Wait if it's specifically energy hardware:
- A new EV charger, heat pump, or home battery is a five-to-fifteen-year purchase. It's worth a few extra weeks of research to check whether the manufacturer has committed to Matter 1.4 support before you commit. Many haven't yet; some have.
- A new smart hot water cylinder or immersion controller - same logic. The 1.4 water heater device type is the right standard to be looking for.
Don't be sold the upgrade:
- Don't replace a working Matter 1.2 hub or device just because 1.4 exists. The features that benefit you arrive via firmware, not new hardware.
- Be sceptical of "Matter Ready" stickers on energy hardware that pre-dates 1.4. "Matter ready" sometimes means "we'll add it via firmware later" - and "later" is doing a lot of work in that sentence.
If you're starting from scratch, our smart home platform guide walks through choosing a hub ecosystem first, and your first smart devices covers what to add in what order. Neither of those depend on Matter 1.4 specifically - the right starting kit is the same.
2026 Matter 1.4-certified products to know
The Connectivity Standards Alliance maintains the canonical certified-product list, but for UK buyers the practical short-list of hubs and accessories that are 1.4-certified and on sale in 2026 is small. Pick a hub from this list if Matter 1.4 features matter to you on day one rather than via firmware later:
Aqara Hub M3 - full Matter 1.4 controller + Thread Border Router + Zigbee 3.0 bridge in one ~£100 mains-powered unit. The most-recommended budget 1.4 hub for non-Apple-only households (see our Aqara M3 review).

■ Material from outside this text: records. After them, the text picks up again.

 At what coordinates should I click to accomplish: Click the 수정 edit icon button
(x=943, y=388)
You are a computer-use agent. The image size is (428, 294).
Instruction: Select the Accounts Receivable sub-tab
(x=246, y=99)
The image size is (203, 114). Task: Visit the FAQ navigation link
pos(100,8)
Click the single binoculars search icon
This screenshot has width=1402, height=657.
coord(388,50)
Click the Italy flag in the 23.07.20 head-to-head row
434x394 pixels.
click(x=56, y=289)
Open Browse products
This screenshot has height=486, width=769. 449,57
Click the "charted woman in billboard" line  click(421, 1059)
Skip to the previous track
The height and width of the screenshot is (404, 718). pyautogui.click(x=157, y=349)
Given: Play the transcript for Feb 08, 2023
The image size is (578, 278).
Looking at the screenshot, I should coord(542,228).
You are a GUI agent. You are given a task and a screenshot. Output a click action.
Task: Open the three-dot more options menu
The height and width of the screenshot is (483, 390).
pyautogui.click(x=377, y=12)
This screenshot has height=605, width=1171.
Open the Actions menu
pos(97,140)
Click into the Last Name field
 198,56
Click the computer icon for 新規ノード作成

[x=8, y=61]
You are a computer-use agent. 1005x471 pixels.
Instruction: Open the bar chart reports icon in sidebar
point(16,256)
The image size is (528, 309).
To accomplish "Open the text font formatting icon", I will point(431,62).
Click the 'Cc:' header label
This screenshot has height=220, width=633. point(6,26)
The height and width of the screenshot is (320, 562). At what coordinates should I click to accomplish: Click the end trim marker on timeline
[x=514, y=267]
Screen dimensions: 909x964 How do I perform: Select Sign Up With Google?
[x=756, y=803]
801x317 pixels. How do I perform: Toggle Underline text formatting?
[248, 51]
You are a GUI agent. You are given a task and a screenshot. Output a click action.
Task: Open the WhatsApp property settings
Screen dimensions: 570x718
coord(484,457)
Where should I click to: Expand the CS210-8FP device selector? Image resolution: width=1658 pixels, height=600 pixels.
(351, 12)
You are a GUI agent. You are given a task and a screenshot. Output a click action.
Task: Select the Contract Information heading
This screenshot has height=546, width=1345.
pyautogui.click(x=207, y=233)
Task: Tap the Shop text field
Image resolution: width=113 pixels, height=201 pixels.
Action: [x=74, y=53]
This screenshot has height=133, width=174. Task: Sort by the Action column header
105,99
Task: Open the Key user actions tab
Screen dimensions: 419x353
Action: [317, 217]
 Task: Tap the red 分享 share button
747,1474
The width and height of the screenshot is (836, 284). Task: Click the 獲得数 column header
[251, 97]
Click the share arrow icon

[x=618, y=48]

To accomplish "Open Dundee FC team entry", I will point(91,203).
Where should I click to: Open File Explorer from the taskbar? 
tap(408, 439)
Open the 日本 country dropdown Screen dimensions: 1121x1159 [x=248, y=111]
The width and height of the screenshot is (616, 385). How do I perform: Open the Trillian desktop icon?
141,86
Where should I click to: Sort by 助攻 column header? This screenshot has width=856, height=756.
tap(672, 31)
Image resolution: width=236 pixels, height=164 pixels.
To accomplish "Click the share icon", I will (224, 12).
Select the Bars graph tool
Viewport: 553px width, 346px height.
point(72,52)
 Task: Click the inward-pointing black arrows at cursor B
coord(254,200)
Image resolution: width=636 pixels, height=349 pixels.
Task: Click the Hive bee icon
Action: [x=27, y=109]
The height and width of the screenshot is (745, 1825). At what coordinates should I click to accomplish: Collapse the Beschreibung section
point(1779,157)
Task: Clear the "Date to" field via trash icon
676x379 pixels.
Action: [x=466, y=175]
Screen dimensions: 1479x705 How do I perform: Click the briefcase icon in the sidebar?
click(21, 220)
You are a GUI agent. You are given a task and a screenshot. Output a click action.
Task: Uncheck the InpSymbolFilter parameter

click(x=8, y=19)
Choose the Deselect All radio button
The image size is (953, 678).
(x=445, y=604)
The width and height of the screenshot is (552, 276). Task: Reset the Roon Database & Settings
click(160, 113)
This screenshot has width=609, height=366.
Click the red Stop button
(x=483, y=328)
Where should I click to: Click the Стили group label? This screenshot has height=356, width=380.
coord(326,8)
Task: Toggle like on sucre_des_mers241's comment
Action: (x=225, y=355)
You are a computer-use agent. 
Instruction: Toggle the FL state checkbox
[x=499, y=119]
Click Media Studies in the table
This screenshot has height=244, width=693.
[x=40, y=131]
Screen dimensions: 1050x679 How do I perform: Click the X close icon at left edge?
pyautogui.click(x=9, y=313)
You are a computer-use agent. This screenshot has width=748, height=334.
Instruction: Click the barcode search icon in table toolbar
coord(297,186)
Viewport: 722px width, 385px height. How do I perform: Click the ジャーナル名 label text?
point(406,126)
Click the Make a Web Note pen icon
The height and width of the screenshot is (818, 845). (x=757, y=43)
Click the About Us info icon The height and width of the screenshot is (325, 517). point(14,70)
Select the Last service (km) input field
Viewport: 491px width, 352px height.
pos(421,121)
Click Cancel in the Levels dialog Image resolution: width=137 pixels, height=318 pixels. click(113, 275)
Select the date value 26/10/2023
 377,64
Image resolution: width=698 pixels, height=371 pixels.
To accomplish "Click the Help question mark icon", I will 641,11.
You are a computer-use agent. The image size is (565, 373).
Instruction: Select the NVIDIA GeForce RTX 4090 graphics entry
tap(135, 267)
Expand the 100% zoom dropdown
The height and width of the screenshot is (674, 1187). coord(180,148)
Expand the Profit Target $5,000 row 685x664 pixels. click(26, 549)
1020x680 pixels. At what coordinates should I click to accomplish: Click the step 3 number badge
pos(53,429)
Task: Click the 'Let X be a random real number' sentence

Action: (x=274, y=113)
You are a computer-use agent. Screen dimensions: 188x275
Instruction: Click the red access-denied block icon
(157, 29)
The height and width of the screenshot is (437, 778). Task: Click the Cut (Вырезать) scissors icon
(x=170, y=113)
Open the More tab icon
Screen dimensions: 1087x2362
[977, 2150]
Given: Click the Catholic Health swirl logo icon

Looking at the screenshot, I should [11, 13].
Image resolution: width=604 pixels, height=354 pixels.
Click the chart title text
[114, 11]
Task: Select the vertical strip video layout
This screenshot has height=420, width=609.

Apple TV 4K (3rd-gen, 2022 onward) - Matter 1.4 controller and TBR built into the Apple-Home stack. Free if you already own one; the lowest-friction entry into 1.4 for Apple-Home users.
Apple HomePod (2nd generation, 2023) - Matter 1.4 controller and TBR; HomePod minis 2nd-gen are also 1.4-capable. The 1st-gen HomePod mini is Thread-capable but Matter 1.3 only.
Amazon Echo Hub - the dedicated wall-mounted Alexa display ships with 1.4 firmware in 2026 and acts as a TBR. The newer Echo Dot and Echo Show 8 / Show 10 are 1.4-capable; older Echo Dots are not.
Google Nest Hub (2nd generation, 2021 onward) and Nest Hub Max - 1.4 firmware rolled out across 2025-2026. The original 1st-gen Nest Hub is not on the 1.4 path.
SmartThings Station - Samsung's 1.4-capable hub with a wireless-charging top. The classic SmartThings Hub V3 is also receiving 1.4 firmware; the older V2 is not.
Philips Hue Bridge (Square, white) - 1.4 firmware shipped late 2025 and brings the Hue bridge into the unified TBR mesh alongside the other 1.4 hubs. Hue accessories themselves remain Zigbee, surfaced over Matter.
For TBR-only Thread devices (no Matter controller role) the picture is broader - any 1.4-capable hub from the list above sits on the same mesh. Sensor and accessory devices ship 1.4 firmware steadily through 2026; the certified list at csa-iot.org/csa-iot_products is the canonical reference if you need to confirm a specific SKU.